世界最大のテクノロジー見本市「CES」で現代自の幹部らが構想を披露した。例えば出張先から家にいるロボットを介してペットを抱きしめるといった利用が可能。将来的には火星に立つロボットをアバター操作で動かして遠隔地を仮想的に体験するといった用途も想定する。

2020年にソフトバンクグループから買収した米ボストン・ダイナミクスのロボット技術を活用する。同社のロボットは既に原子力発電所の放射線量の高いエリアでの作業などで利用されており、運動性能や制御技術の高さで知られる。IT(情報技術)業界で関心を集めるメタバースに、ハードウエア開発も含めて取り組む動きとなる。

韓国ネイバーの最高技術責任者(CTO)を経て現代自に転じた宋昌眩(ソン・チャンヒョン)氏はラスベガスで開いた記者発表会で「今のメタバースは(現実と切り離された)仮想世界だが、ロボットを接続することで仮想世界での行動を現実に反映できようになる」と指摘した。
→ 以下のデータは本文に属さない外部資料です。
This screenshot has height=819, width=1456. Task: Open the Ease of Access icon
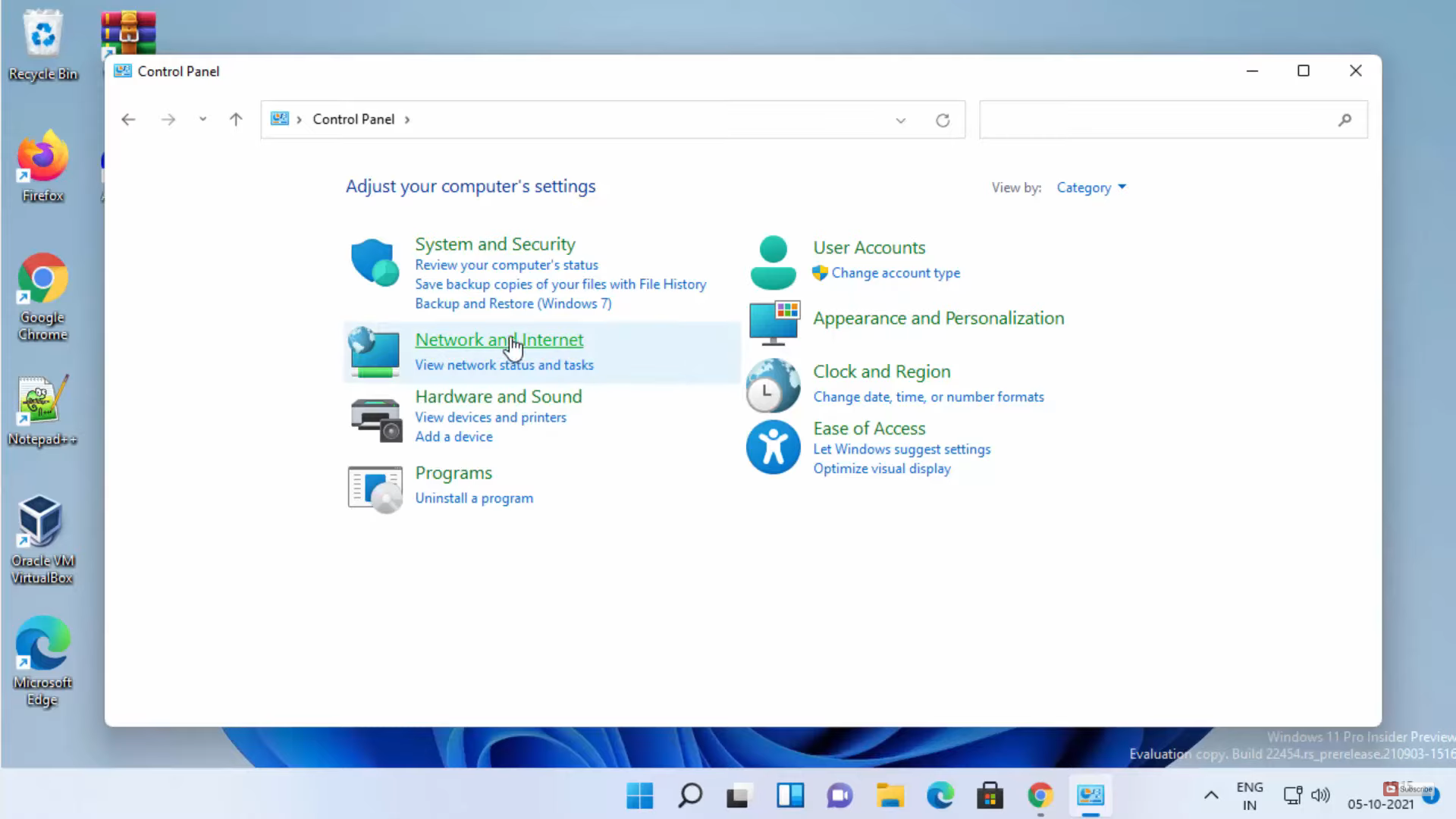773,447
現代自トップの鄭義宣(チョン・ウィソン)会長はかねて将来の事業構成を「自動車50%、飛行体30%、ロボ20%」とする目標を掲げて研究開発やM&A(合併・買収)を進めてきた。

鄭会長は「ロボットやパーソナル飛行体のような先進分野を主導するためにはいち早く技術開発に乗り出して先頭に立つことが重要だ」と強調する。米シリコンバレーにはロボ開発を担う「ニューホライズンスタジオ」を整備しており、足元でのメタバース浸透を機にロボット事業の拡大に取り組む考えを示した。